══ Page

Updated March 22, 2019 15:37:58

Boeing plans to make standard a safety feature that might have warned of problems that possibly played a role in Ethiopian and Indonesian plane crashes that killed almost 350 people, two officials briefed on the matter say.

Key points:

  • Boeing previously charged for a cockpit warning light alerting to sensor malfunction
  • It says it is now rolling out the safety light across the entire fleet, and older models
  • Europe and Canada will refuse safety investigations from US authorities

Boeing will mandate a previously optional cockpit warning light as part of a software update to the 737 MAX fleet that was grounded in the wake of the fatal crashes, said the officials, who asked not to be identified.

The Ethiopian Airlines crash that killed all 157 people on board on March 10 has set off one of the widest inquiries in aviation history and cast a shadow over the top-selling Boeing MAX series.

Initial investigations show similarities between the Ethiopian crash and the Indonesian Lion Air crash in October that killed all 189 crew and passengers.

A direct link between the crashes has not been proven, but attention has focused on an automated flight-control system, MCAS (Manoeuvring Characteristics Augmentation System), that came into service two years ago with the MAX.

The system pushes the plane down if it detects a sharp vertical climb that could risk stalling the plane.

Pilots have slammed Boeing for not alerting them to the inclusion of the system in newer models after the 737 MAX's introduction.

Chicago-based Boeing, which the officials said also will retrofit older planes with the cockpit warning light, previously offered the alert, but it was not required by aviation regulators.

It is unclear how long it will take Boeing to refit existing MAX planes with new software or hardware.

Experts said it could take weeks or months to be done, and for regulators to review and approve the changes.

Europe and Canada snub US safety regulation

Regulators in Europe and Canada said they would conduct their own reviews of any new systems, snubbing the de facto global aviation safety authority, the US Federal Aviation Administration (FAA).

Previously, Canada was united with the US when they vouched for the jet's safety in the days after the Ethiopian crash.

The software is designed to prevent a loss of lift, which can cause an aerodynamic stall, sending the plane downwards in an uncontrolled way.

In the Lion Air crash, investigators believe it may have been erroneously activated by a faulty sensor.

The FAA has said installation of the new software and related training was a priority.

Boeing did not immediately comment on the plan to make the safety feature standard.

But in London on Thursday, Randy Tinseth, Boeing's vice-president of commercial marketing, said the manufacturer was moving quickly to make software changes and expected the upgrade would be approved by the FAA in the coming weeks.

"That includes changes in the control laws of the airplane, an update of the displays, the flight manual, as well as the training," he said at a conference.

He added Boeing had tested the improvements in a simulator and in the air.

The product and training updates were being made "to further improve the safety that ensures that this will not happen again", according to Mr Tinseth.

He said it was too early to speculate on what the investigations would show, but defended Boeing's design and production processes.

Boeing also said it would slow work at its 737 plant in Seattle next week to allow employees to catch up on work that was previously delayed, but said this was because of winter storms and supplier delays and not fallout from the crashes.

════

Given task 1:
Decide whether each statement below agrees with the Boeing 737 MAX article, answering yes or no and quoting the article's deciding words: (a) The Ethiopian Airlines crash killed everyone on board. (b) A direct link between the Ethiopian and Indonesian crashes has been proven. (c) Boeing is slowing work at its Seattle 737 plant because of the crashes.
Given task 2:
According to the Boeing 737 MAX article, what does the MCAS system do?

══ Data entries

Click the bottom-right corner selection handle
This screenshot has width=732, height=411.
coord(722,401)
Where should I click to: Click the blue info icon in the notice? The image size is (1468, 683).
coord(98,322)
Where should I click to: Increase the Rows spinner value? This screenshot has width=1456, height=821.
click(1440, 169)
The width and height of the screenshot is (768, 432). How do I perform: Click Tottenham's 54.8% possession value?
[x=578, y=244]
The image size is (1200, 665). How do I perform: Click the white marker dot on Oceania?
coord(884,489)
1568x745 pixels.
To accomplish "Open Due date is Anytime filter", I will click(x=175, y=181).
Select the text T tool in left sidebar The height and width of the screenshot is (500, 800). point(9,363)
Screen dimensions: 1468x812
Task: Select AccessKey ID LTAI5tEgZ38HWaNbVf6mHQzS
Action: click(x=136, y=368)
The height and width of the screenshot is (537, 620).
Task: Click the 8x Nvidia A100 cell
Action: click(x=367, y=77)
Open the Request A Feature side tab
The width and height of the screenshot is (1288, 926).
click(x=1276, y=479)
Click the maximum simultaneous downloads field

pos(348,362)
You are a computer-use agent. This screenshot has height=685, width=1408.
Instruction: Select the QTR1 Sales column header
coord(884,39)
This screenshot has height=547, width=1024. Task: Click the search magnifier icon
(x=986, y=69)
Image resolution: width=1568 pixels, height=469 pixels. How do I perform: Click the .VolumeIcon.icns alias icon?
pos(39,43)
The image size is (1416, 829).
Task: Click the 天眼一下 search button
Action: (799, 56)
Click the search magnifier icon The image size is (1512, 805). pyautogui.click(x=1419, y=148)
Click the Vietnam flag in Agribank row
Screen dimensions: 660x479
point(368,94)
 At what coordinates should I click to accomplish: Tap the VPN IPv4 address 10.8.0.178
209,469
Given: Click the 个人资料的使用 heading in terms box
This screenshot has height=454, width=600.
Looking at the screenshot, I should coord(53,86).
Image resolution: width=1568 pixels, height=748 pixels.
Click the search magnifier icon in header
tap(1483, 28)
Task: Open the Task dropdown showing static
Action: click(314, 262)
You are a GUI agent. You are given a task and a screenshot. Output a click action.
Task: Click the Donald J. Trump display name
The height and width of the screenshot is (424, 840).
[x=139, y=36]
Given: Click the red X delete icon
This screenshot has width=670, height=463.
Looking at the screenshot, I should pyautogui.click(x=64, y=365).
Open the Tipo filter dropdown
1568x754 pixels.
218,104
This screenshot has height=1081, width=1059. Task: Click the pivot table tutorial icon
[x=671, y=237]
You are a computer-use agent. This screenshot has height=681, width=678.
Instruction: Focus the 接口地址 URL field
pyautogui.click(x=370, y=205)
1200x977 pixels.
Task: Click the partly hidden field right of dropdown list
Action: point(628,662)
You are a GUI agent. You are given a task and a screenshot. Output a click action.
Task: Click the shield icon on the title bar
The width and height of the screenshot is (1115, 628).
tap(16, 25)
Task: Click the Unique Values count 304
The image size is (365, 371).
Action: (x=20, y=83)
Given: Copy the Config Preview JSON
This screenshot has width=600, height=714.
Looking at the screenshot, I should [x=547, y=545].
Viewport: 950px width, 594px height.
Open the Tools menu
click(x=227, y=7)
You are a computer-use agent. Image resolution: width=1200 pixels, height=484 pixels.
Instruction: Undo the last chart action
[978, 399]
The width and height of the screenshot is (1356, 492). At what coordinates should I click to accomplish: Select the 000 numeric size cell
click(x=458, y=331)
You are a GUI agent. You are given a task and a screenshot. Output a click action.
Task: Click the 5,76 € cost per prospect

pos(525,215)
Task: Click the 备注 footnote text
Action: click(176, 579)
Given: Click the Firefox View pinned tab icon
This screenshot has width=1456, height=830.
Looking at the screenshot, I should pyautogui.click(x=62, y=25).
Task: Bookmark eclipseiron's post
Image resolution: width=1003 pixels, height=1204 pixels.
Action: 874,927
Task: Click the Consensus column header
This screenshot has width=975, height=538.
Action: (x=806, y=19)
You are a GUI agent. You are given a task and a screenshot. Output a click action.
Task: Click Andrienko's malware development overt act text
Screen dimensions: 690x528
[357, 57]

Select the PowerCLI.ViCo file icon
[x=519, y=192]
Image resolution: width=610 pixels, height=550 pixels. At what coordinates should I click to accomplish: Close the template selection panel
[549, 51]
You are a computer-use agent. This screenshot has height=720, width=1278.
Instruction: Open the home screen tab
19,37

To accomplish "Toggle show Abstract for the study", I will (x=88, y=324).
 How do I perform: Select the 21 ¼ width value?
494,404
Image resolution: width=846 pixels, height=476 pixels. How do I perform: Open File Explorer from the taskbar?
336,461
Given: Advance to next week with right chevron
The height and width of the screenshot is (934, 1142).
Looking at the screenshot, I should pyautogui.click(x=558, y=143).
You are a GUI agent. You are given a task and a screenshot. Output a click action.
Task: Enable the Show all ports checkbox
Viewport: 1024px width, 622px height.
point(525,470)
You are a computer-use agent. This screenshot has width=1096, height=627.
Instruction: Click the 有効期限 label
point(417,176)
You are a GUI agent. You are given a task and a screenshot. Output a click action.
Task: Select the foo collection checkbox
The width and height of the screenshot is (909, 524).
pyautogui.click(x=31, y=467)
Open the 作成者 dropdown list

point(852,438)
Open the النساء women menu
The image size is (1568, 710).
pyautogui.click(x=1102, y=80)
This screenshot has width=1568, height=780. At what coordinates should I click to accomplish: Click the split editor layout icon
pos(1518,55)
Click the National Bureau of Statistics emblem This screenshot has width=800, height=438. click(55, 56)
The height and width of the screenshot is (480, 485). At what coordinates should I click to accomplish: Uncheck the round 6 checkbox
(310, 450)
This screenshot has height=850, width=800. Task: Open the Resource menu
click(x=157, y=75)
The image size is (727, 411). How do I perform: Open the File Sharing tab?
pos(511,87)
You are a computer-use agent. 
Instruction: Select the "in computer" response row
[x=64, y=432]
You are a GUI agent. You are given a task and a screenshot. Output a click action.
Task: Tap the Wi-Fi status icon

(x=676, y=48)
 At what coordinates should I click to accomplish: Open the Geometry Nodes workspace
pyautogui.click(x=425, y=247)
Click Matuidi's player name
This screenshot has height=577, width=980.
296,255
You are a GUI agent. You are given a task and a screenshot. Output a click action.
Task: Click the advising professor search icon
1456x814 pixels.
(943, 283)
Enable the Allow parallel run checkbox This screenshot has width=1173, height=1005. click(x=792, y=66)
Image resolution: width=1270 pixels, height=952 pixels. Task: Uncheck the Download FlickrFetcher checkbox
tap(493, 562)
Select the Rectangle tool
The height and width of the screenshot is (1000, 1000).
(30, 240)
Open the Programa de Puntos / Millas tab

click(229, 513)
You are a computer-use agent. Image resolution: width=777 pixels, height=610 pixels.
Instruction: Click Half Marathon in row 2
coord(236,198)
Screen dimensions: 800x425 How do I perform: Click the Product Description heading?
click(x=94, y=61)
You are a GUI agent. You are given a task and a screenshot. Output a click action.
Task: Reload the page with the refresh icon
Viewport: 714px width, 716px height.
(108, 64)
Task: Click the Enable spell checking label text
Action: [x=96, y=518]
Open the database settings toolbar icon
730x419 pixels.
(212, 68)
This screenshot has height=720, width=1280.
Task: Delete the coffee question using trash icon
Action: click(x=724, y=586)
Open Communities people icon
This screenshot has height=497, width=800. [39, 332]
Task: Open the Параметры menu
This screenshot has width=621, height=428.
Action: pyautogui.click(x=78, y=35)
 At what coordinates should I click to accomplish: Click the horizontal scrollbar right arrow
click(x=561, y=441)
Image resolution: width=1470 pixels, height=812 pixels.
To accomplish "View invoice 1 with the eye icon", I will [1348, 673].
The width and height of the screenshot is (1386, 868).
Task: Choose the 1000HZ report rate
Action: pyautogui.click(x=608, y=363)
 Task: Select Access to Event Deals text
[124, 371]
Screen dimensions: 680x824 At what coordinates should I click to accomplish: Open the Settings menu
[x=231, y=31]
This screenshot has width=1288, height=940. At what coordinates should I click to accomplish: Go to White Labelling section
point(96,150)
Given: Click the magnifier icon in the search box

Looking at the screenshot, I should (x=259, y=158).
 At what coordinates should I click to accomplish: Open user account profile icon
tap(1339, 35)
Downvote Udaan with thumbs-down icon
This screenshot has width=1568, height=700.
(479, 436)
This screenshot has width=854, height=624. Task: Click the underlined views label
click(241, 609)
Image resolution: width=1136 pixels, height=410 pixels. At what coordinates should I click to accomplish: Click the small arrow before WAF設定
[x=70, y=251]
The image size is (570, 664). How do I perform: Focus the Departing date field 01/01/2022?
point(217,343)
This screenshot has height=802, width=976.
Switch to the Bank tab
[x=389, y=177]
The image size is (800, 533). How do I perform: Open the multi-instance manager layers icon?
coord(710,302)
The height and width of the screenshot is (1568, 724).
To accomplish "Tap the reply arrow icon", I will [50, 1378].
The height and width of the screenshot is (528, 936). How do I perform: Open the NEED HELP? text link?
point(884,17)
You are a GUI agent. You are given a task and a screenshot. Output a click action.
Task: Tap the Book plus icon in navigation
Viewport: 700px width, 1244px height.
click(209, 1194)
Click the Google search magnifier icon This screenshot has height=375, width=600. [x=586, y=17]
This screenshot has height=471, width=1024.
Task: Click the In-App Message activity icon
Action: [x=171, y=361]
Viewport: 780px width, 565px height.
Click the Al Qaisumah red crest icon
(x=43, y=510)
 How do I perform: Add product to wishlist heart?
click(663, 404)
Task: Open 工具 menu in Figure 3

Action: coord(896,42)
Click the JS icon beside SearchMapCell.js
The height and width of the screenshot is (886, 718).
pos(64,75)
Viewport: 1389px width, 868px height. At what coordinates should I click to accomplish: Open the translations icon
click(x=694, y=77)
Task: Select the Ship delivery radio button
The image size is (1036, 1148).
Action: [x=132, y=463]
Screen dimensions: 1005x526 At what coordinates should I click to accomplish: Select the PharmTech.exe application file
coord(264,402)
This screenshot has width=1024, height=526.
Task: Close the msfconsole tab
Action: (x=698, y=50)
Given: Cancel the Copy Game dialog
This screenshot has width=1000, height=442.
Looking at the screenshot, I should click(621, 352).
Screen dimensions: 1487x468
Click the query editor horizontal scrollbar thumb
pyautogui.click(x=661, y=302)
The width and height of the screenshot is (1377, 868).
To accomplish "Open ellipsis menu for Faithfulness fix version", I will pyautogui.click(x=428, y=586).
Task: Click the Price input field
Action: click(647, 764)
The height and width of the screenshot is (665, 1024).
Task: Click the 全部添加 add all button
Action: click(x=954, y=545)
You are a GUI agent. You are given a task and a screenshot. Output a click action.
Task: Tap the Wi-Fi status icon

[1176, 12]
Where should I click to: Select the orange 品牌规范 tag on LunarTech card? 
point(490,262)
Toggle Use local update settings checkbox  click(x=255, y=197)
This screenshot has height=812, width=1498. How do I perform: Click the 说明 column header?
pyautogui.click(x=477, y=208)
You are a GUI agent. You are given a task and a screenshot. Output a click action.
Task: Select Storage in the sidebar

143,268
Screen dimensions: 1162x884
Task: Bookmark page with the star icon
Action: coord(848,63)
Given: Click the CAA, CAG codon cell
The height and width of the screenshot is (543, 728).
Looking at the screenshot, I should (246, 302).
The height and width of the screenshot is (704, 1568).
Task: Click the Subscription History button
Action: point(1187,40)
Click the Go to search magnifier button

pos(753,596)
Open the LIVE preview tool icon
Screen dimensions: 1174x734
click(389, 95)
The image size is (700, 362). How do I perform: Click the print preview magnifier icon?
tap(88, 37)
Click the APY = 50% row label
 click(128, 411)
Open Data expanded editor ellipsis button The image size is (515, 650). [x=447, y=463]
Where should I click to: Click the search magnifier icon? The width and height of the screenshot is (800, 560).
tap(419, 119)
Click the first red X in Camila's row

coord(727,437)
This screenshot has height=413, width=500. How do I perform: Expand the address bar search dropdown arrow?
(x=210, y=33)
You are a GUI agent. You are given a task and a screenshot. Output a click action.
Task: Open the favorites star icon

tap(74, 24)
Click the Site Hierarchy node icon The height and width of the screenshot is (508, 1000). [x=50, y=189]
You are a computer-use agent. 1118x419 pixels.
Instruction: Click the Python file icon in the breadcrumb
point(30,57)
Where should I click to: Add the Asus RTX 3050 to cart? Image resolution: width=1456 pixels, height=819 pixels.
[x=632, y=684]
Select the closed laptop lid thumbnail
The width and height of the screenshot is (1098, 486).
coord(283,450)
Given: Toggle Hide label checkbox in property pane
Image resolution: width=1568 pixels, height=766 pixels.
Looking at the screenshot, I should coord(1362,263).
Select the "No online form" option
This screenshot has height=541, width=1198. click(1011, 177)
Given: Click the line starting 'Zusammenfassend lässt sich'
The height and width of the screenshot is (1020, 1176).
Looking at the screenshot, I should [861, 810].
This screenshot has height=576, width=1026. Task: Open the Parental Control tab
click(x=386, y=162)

════

Written answer 1:
(a) Yes: "killed all 157 people on board"
(b) No: "A direct link between the crashes has not been proven"
(c) No: "because of winter storms and supplier delays and not fallout from the crashes"

Written answer 2:
It pushes the plane down if it detects a sharp vertical climb that could risk stalling the plane.